In many strategy games, wars are either of obliteration or subjugation. I'm wondering if, in Elemental, this might be handled differently. Rather than obliteration or subjugation being the easiest route in war, perhaps raiding and slaving would be the most cost effective, short term strategy.
This could be done fairly easily. In most strategy games, when you conquer a city you are given a spur of the moment decision. If you decide to occupy a city, your soldiers immediately move in and start oppressing. If you decide to raise the city then--- poof--- the city disappears in a plume of smoke. I'm wondering if, instead though, the only benefit you can get immediately from successfully invading a rival city would be when you only intend to raid and enslave. Once the city defenses are down, the city's denizens flee the sight and you grab whatever valuables you can find, nab some women and children for slaves (your civilization ethics permitting), light a few fires, and head for the hills. After the fires die down, the majority of the city's denizens return and rebuild.
If you want to raise the city, on the other hand, you have to stick around for awhile based on the manpower you have available, burn every last building, salt the fields, collapse the mines, hunt the citizens down in the country side, and beat the foundation of the city into dust. Naturally, this takes a lot of time and effort. If you decide the raze the city, you might even get fewer slaves and gold than if you had simply raided it (in the chaos of razing a city, piles of undivided loot tend to "disappear" and slaves escape.)

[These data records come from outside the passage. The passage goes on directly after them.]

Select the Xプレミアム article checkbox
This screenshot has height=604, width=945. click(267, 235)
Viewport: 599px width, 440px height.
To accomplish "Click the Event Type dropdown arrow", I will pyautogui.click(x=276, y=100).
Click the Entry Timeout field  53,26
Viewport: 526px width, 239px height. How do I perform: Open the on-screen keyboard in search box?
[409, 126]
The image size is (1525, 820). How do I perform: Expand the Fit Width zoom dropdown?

Subjugating a city would be even trickier. So the net effect of what I'd like to see is that pettier wealth related wars, rather than empire building wars, would be much more common. Also, relationships with a given civilization wouldnt' decline simply from declaring war, but what you do during that war. If you raid one city and go home, your relationship doesn't take too heavy of a hit. Raid that same city 5 times in 50 years, though, and you can expect that nation to revile you.
Some kingdoms might even gain great wealth, power, and prestige without ever even subjugating an enemy city. Granted, raid an excessive number of smaller kingdoms and you can expect they'll be fielding a grand alliance against you.